Archived Arts & Entertainment

Free from society’s handpicked hypocrisy: A conversation with G. Love

G. Love. (photo: Kaelan Barowsky) G. Love. (photo: Kaelan Barowsky)

For the better part of the last three decades, G. Love (aka: Garrett Dutton) and his band Special Sauce have been crisscrossing America with its signature blend of hip-hop, blues and jazz.

Coming up through the 1980s hip-hop scene in Philadelphia, G. Love soon found himself a young street busker in Boston, eventually taking his intricate rapping skills, old-time harmonica and folk guitar stylings into the studio for the group’s groundbreaking 1994 self-titled debut album. 

Some 25 years later, the secret ingredient of G. Love & Special Sauce remains its mesmerizing stage show, one where the trio radiates a sincere sense of togetherness. It’s a party, and everyone is invited. 

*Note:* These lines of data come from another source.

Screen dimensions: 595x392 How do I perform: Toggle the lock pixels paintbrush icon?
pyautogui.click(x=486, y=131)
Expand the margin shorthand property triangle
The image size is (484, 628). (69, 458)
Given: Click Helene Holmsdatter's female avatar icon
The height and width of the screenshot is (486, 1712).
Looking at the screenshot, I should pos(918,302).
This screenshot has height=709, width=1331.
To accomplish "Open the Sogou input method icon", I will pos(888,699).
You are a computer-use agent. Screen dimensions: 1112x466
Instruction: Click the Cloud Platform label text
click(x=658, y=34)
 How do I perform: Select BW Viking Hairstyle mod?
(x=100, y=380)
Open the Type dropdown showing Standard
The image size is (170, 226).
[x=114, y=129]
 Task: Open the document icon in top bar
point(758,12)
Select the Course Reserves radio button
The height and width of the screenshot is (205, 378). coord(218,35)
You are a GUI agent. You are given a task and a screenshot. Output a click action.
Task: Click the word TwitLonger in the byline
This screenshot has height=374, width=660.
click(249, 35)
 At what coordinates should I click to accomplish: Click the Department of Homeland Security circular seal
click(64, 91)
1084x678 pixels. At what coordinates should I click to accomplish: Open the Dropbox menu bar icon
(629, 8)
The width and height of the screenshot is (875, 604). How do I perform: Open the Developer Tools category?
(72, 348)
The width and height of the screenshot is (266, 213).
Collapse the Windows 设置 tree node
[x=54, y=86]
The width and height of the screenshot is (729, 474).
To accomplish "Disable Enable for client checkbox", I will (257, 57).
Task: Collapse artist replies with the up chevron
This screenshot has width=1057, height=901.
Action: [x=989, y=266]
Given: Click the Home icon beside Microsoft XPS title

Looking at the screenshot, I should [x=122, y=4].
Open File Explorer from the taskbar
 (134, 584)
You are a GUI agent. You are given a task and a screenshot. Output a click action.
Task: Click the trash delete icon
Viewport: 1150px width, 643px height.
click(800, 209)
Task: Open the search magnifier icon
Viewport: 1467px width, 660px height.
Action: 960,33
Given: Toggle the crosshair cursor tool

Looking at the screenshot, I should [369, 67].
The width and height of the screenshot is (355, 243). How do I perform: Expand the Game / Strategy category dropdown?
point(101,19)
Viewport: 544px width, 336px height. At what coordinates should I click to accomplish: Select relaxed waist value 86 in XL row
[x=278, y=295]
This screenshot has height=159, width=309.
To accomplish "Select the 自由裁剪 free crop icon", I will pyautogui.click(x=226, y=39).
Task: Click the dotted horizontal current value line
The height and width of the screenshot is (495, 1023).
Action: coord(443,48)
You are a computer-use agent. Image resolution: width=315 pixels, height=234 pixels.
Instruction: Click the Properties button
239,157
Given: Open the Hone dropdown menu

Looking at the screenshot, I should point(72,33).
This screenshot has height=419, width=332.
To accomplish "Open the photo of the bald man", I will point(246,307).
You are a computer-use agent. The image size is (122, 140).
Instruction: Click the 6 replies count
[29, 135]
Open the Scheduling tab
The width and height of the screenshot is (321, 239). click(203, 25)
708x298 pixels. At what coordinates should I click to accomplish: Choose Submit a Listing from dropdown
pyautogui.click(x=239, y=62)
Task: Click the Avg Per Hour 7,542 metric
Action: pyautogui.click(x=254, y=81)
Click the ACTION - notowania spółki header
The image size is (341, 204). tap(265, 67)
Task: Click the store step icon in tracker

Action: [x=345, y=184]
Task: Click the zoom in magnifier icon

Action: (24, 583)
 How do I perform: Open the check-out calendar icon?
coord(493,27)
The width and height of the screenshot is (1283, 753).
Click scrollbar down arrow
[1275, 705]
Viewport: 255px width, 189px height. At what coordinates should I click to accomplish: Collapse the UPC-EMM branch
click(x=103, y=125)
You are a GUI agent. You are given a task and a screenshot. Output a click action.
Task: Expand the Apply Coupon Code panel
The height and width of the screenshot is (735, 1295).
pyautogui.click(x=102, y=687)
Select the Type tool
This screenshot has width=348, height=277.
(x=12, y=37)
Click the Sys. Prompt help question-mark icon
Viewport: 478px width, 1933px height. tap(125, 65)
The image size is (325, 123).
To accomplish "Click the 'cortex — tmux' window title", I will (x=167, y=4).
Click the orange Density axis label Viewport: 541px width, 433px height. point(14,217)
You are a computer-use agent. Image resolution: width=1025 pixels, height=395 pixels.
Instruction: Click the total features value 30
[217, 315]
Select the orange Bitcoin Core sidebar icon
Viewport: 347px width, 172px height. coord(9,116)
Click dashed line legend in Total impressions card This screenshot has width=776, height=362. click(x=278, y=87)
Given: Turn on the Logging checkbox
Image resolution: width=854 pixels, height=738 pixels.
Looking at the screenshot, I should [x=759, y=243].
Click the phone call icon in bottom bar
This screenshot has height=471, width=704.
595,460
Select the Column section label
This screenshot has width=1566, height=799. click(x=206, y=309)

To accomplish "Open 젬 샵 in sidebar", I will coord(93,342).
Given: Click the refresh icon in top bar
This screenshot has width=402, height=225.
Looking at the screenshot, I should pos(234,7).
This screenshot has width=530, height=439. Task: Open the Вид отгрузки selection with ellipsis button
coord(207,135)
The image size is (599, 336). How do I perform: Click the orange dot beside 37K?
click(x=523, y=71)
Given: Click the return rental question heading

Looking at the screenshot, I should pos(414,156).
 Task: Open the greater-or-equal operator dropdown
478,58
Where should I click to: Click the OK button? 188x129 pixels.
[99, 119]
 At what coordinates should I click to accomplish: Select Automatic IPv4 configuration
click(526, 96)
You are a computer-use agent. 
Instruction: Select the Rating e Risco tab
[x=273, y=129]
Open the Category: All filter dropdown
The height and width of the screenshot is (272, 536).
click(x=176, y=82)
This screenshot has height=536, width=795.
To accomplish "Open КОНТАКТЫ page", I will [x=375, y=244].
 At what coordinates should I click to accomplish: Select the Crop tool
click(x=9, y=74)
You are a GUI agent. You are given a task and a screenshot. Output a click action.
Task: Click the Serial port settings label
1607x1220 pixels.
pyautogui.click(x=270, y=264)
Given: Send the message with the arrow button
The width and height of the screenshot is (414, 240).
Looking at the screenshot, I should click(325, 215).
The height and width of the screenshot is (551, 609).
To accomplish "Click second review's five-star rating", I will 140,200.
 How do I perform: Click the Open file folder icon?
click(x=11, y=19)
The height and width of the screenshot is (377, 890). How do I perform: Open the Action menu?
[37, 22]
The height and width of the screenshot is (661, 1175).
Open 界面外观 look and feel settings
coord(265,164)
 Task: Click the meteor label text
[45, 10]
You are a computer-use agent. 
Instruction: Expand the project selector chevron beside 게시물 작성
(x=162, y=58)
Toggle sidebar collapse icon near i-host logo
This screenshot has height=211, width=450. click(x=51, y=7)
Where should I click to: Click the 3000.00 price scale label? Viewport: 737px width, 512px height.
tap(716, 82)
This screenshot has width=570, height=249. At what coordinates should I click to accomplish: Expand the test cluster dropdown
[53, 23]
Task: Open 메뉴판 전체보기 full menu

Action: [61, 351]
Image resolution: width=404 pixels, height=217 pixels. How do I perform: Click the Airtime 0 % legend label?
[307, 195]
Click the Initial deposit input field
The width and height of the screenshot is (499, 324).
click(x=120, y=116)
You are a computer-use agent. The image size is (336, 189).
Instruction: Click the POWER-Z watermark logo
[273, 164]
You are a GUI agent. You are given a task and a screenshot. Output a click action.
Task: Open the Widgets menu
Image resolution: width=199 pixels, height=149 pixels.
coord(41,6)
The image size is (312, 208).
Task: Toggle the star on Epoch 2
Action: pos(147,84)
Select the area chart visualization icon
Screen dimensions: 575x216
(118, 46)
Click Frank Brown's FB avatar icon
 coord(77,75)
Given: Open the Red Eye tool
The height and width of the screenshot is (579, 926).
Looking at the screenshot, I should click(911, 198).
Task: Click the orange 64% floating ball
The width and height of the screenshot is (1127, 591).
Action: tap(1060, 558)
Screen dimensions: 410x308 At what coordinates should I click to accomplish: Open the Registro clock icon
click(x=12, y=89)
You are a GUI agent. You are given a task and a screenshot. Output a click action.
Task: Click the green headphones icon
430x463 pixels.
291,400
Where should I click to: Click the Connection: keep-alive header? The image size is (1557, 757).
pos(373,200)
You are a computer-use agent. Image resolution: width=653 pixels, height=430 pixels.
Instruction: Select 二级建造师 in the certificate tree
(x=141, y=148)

And yet, just below the surface of the rollicking good times resides a lyrical aptitude of socially conscious reflection and calls for action, where G. Love himself is the focal point with his microphone — this freewheelin’ troubadour rolling down the tracks to your town with an ongoing message of hope and compassion. 

SMN: You’re one of the few people I can honestly say was born to be onstage. Was there a moment where you knew that or was that always in you? 

G. Love: I was 16. I was a good kid. I didn’t cut school a lot. But, one day, I did cut school with my little girlfriend and I remember sitting on a hill in Philadelphia, by this park, and eating my bag lunch that my mom packed me. And I was like, “All I need is this bag lunch and my guitar,” and that’s all I knew for the rest of my life.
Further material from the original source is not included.